Posted by: James Clinton Leach | Nov 20, 2019 14:40

The response  from the Vo-Tech which is defiantly Director Fisher speaking, it is totally unprofessional, her words further demonstrate to all that her Narcissist personally disorder can not be kept in check. I wish her all the best is addressing this ..to belittle a person because they don’t agree with her regarding the ( fencing & amphitheater ) is uncalled for and I expect more from my Director then this playground assault and name calling. I imagine  the three at the table last night advised Ms Fisher to wait in the hall, no doubt on the advise of council.. The planning board has a job to do and to criticize them for attempting to gather all pertinent information regarding these issues is unfounded, unfair.

 



Posted by: Kathryn Fogg | Nov 20, 2019 13:12

Jay Bakley said the public path could be at the LOW water mark.  That is not part of the property the school is claiming.  That would not give a dry path for the public.  Anyone familiar with that area knows that at the high water mark, one deals with sand fleas and at the low water mark with muck.
Either Bakley or Robert Duke said most of the teachers were wanting the proposed fence to be left unlocked so students could have access to Snow Marine Park.  If that is the case, what is the purpose of a fence?  Duke said there was no way to get into the building without pressing a button.  That is not correct.  The last time I went in, I caught the door of someone who was coming out. No way will a outgoing student stand at the door with arms outstretched across the entrance blocking someone who wants to go in.
Duke also said the gate would be unlocked in the afternoon when school closes.  Does that mean there will be no more adult education classes in evening?  I can envision that there will be very little time when there is no activity at the school.
The board has also said that only service dogs will be allowed on the property.  That would prevent people enjoying a gentle walk with their pet.  That is the intent of the administration.
There is also a question on the stability of the land to have an amphitheater added.  The Planning Board is fortunate in having an associated member who has knowledge of these issues which evidently includes even the front parking lot.   It was just a few years ago Rockland saw homes slide off into the water on Samoset Road.
The administrator writes that the Rockland Board just makes up things as  go along, yet her board is able to do this much more easily.  While Rockland has given up
waterfront property value for a nonprofit use, I doubt they envisioned its extent.  The deed is done.  The original plan never included an amphitheater but finding leftover money, the school is trying to find a way to spend it.
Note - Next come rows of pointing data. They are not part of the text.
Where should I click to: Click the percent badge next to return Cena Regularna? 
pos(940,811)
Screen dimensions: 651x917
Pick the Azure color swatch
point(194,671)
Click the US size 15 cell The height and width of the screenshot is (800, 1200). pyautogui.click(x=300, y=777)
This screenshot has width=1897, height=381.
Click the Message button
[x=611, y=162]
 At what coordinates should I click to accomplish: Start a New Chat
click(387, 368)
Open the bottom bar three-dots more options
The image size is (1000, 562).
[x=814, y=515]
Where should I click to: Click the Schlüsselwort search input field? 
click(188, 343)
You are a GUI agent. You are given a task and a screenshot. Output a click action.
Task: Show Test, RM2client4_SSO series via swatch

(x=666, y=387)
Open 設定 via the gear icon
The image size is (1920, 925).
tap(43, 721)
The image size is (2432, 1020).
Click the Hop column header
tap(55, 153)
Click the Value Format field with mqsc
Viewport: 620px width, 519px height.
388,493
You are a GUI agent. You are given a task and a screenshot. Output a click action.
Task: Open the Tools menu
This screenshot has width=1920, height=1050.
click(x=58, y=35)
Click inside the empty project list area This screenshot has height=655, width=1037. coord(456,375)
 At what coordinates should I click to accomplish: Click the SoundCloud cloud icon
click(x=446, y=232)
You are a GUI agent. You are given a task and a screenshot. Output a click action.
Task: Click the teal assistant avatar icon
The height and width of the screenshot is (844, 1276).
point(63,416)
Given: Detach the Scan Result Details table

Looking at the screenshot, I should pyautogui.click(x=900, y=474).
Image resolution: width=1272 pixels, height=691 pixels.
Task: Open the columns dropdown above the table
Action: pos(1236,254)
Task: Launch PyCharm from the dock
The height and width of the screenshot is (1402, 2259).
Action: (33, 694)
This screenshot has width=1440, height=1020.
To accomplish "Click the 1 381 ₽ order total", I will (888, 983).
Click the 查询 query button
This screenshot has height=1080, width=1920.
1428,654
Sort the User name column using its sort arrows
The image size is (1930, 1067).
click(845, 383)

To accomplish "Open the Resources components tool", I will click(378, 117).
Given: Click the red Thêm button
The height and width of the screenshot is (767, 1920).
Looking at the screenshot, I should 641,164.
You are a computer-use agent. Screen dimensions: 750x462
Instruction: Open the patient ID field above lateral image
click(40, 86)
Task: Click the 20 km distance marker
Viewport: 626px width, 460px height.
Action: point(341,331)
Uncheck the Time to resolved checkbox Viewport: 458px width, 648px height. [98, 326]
Posted by: Francis Mazzeo, Jr. | Nov 20, 2019 12:12

Personally, I would bet that ninety percent of Rockland taxpayers do not care one way or another. Seems to me people have plenty of places to walk and exercise already, so nobody will die if this piece of land gets fenced off. Being born and raised in Rockland I can honestly say I have never been on that trail and so far it has not killed me.I



Posted by: Mid-Coast School of Technology | Nov 20, 2019 08:54

The code allows the fence to the property line. The purpose of the Planning Board is to ensure things are in compliance with the code but instead they just want to make up new rules as they go along. It is sad that this working class community is so down on a school dedicated to educating students who will be the tradespeople providing revenue to the city for generations to come. How often the outdoor learning space will be used has no bearing on whether it is an asset to the school. How often are the football fields used? Just because they are not used in February doesn't mean we should rule against their existence? There is a code, common sense and communication. How about using them instead of all the foolishness and grandstanding by a few who have said from the beginning they don't want the tech school built at all?



Posted by: Richard McKusic, Sr. | Nov 20, 2019 04:53

Realistically, how many months can the outdoor amphitheater/learning center be used? Middle of September until the middle of October and May until the middle of June? Maybe three months a year? At what cost?  Forget it. That will allow pulling the fence back a reasonable distance and fix the noise.